The 1.6% month on month increase in motor fuel versus a 1.3% drop in the same period last year means we are going to see a big swing in the YoY rate of inflation from this component. However, the primary factor responsible for above-target inflation rate remains sterling's weakness, which has pushed up the cost of imported goods and services.
The chart below suggests sterling’s fall is still to fully feed through, implying that headline inflation could rise further.
However, the relationship with PPI suggests there is less to fear and indicates the relatively subdued economic environment for growth means that corporates are having to absorb some of the higher import costs in their profit margins.
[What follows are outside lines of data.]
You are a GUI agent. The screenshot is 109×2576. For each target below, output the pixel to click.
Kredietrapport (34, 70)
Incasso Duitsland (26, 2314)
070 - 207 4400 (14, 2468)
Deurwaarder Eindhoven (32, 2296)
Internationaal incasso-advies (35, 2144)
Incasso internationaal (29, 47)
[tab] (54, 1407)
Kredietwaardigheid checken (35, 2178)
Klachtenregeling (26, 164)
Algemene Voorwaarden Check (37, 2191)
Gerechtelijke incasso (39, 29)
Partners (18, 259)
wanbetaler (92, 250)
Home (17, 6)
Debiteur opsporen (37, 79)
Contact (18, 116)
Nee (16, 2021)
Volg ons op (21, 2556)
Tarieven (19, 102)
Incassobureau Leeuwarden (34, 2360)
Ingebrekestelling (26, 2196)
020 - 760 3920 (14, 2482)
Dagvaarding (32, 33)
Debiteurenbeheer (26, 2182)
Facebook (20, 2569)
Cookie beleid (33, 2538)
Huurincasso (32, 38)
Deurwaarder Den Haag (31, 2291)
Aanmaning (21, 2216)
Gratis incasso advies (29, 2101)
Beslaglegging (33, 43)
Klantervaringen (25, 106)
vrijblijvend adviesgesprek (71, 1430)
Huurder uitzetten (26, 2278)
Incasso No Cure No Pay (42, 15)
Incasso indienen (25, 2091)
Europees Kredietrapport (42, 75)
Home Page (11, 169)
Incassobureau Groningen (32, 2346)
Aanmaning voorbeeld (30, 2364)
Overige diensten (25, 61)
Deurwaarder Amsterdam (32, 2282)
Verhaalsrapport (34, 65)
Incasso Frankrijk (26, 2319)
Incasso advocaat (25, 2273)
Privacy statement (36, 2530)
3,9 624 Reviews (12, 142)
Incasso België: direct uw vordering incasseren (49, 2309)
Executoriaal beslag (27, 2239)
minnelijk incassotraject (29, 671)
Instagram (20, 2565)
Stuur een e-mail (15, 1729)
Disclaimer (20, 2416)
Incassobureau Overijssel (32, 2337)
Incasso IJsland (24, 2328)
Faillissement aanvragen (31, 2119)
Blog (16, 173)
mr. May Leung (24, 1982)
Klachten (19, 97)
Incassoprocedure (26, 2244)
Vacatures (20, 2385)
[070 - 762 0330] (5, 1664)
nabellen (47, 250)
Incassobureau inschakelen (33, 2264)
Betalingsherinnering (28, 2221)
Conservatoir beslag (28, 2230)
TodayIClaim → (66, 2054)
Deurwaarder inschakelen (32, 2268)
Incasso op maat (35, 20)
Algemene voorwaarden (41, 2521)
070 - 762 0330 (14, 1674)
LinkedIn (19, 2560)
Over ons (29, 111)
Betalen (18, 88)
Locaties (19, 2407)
Domestically generated price pressures remain weak, as highlighted by modest wage growth. Indeed, the squeeze on household spending power is a key reason why the economy is currently experiencing such slow GDP growth.
This means that the economy is likely to be operating with spare capacity. Add in the Brexit related uncertainty, which won't fade anytime soon given the noises coming from London and Brussels, and it seems to us that the most likely path for central bank policy is one of stable interest rates.